**TASK INSTRUCTIONS**
Pictures aside, the data must be reproduced exactly.
+ + +
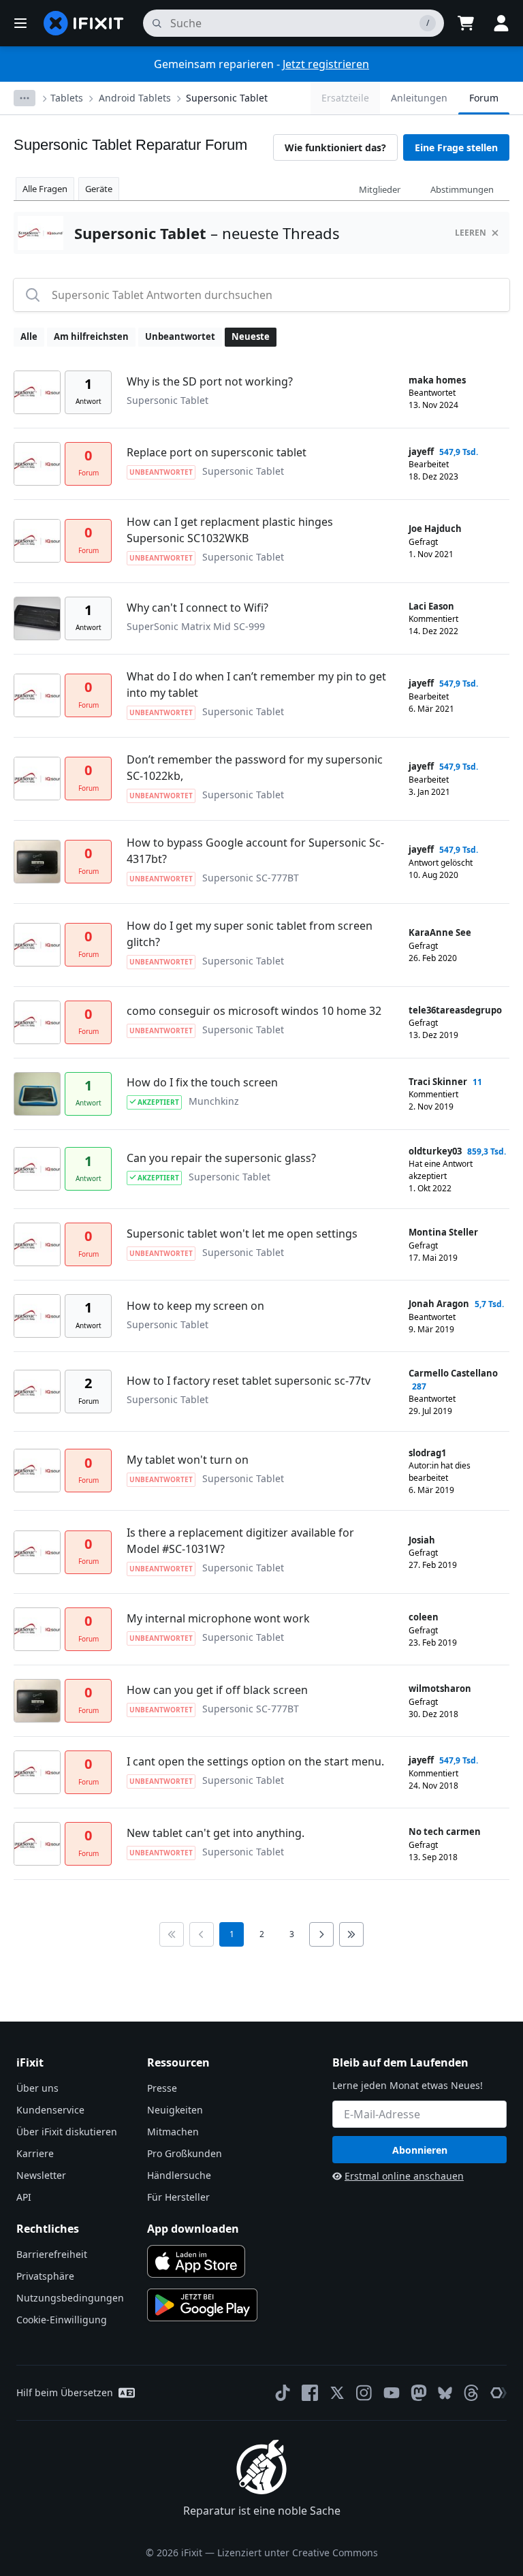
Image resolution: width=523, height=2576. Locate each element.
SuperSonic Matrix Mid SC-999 (196, 626)
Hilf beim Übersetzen (64, 2392)
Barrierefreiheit (51, 2254)
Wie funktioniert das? (335, 147)
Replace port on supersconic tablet (216, 452)
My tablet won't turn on (188, 1459)
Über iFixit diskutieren (66, 2131)
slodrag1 (427, 1453)
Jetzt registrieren (326, 64)
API (23, 2196)
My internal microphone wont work (218, 1618)
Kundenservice (50, 2109)
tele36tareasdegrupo (455, 1010)
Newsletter (41, 2175)
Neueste (251, 336)
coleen (424, 1617)
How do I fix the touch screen (202, 1082)
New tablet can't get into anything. (215, 1832)
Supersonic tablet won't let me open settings (242, 1233)
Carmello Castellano (453, 1373)
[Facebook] (310, 2393)
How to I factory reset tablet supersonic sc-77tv (248, 1380)
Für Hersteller (178, 2196)
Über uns (37, 2088)
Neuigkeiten (175, 2109)
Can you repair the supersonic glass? (221, 1157)
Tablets (66, 97)
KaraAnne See (440, 932)
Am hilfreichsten (91, 336)
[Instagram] (364, 2393)
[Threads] (471, 2393)
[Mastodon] (419, 2393)
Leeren (470, 232)
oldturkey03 (435, 1151)
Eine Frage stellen (456, 147)
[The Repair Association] (498, 2393)
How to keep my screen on (195, 1305)
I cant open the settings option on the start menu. (255, 1761)
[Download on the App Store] (196, 2261)
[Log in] (501, 23)
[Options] (24, 98)
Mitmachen (173, 2131)
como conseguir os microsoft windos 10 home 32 (254, 1010)
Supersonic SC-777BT (250, 877)
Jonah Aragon (439, 1304)
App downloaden (193, 2228)
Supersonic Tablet (227, 97)
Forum (483, 97)
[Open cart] (465, 23)
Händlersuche (179, 2175)
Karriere (35, 2153)
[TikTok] (282, 2393)
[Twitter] (337, 2393)
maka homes (437, 380)
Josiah (422, 1540)
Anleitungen (419, 97)
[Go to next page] (321, 1934)
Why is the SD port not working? (210, 381)
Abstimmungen (462, 189)
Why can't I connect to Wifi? (197, 607)
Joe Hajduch (435, 528)
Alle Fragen (44, 189)
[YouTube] (391, 2393)
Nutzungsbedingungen (70, 2297)
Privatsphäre (45, 2275)
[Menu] (20, 23)
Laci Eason (431, 606)
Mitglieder (379, 189)
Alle (28, 336)
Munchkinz (214, 1101)
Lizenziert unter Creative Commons (297, 2552)
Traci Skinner (438, 1081)
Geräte (98, 189)
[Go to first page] (171, 1934)
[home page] (84, 23)
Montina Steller (443, 1232)
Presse (162, 2088)
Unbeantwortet (180, 336)
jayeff (421, 451)
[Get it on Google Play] (202, 2305)
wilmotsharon (440, 1688)
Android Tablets (135, 97)
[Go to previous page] (201, 1934)
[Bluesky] (445, 2393)
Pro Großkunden (184, 2153)
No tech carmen (445, 1831)
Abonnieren (419, 2149)
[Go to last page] (351, 1934)
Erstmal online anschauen (404, 2175)
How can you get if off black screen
+ + +
**RESPONSE TO THE EXERCISE**
Image resolution: width=523, height=2576. Locate each element.
SuperSonic Matrix Mid SC-999 (196, 626)
Hilf beim Übersetzen (64, 2392)
Barrierefreiheit (51, 2254)
Wie funktioniert das? (335, 147)
Replace port on supersconic tablet (216, 452)
My tablet won't turn on (188, 1459)
Über iFixit diskutieren (66, 2131)
slodrag1 (427, 1453)
Jetzt registrieren (326, 64)
API (23, 2196)
My internal microphone wont work (218, 1618)
Kundenservice (50, 2109)
tele36tareasdegrupo (455, 1010)
Newsletter (41, 2175)
Neueste (251, 336)
coleen (424, 1617)
How do I fix the touch screen (202, 1082)
New tablet can't get into anything. (215, 1832)
Supersonic tablet won't let me open settings (242, 1233)
Carmello Castellano (453, 1373)
[Facebook] (310, 2393)
How to I factory reset tablet supersonic sc-77tv (248, 1380)
Für Hersteller (178, 2196)
Über uns (37, 2088)
Neuigkeiten (175, 2109)
Can you repair the supersonic glass? (221, 1157)
Tablets (66, 97)
KaraAnne See (440, 932)
Am hilfreichsten (91, 336)
[Instagram] (364, 2393)
[Threads] (471, 2393)
[Mastodon] (419, 2393)
Leeren (470, 232)
oldturkey03 (435, 1151)
Eine Frage stellen (456, 147)
[The Repair Association] (498, 2393)
How to keep my screen on (195, 1305)
I cant open the settings option on the start menu. (255, 1761)
[Download on the App Store] (196, 2261)
[Log in] (501, 23)
[Options] (24, 98)
Mitmachen (173, 2131)
como conseguir os microsoft windos 10 home 32 (254, 1010)
Supersonic SC-777BT (250, 877)
Jonah Aragon (439, 1304)
App downloaden (193, 2228)
Supersonic Tablet (227, 97)
Forum (483, 97)
[Open cart] (465, 23)
Händlersuche (179, 2175)
Karriere (35, 2153)
[TikTok] (282, 2393)
[Twitter] (337, 2393)
maka homes (437, 380)
Josiah (422, 1540)
Anleitungen (419, 97)
[Go to next page] (321, 1934)
Why is the SD port not working? (210, 381)
Abstimmungen (462, 189)
Why can't I connect to Wifi? (197, 607)
Joe Hajduch (435, 528)
Alle Fragen (44, 189)
[YouTube] (391, 2393)
Nutzungsbedingungen (70, 2297)
Privatsphäre (45, 2275)
[Menu] (20, 23)
Laci Eason (431, 606)
Mitglieder (379, 189)
Alle (28, 336)
Munchkinz (214, 1101)
Lizenziert unter Creative Commons (297, 2552)
Traci Skinner (438, 1081)
Geräte (98, 189)
[Go to first page] (171, 1934)
[home page] (84, 23)
Montina Steller (443, 1232)
Presse (162, 2088)
Unbeantwortet (180, 336)
jayeff (421, 451)
[Get it on Google Play] (202, 2305)
wilmotsharon (440, 1688)
Android Tablets (135, 97)
[Go to previous page] (201, 1934)
[Bluesky] (445, 2393)
Pro Großkunden (184, 2153)
No tech carmen (445, 1831)
Abonnieren (419, 2149)
[Go to last page] (351, 1934)
Erstmal online anschauen (404, 2175)
How can you get if off black screen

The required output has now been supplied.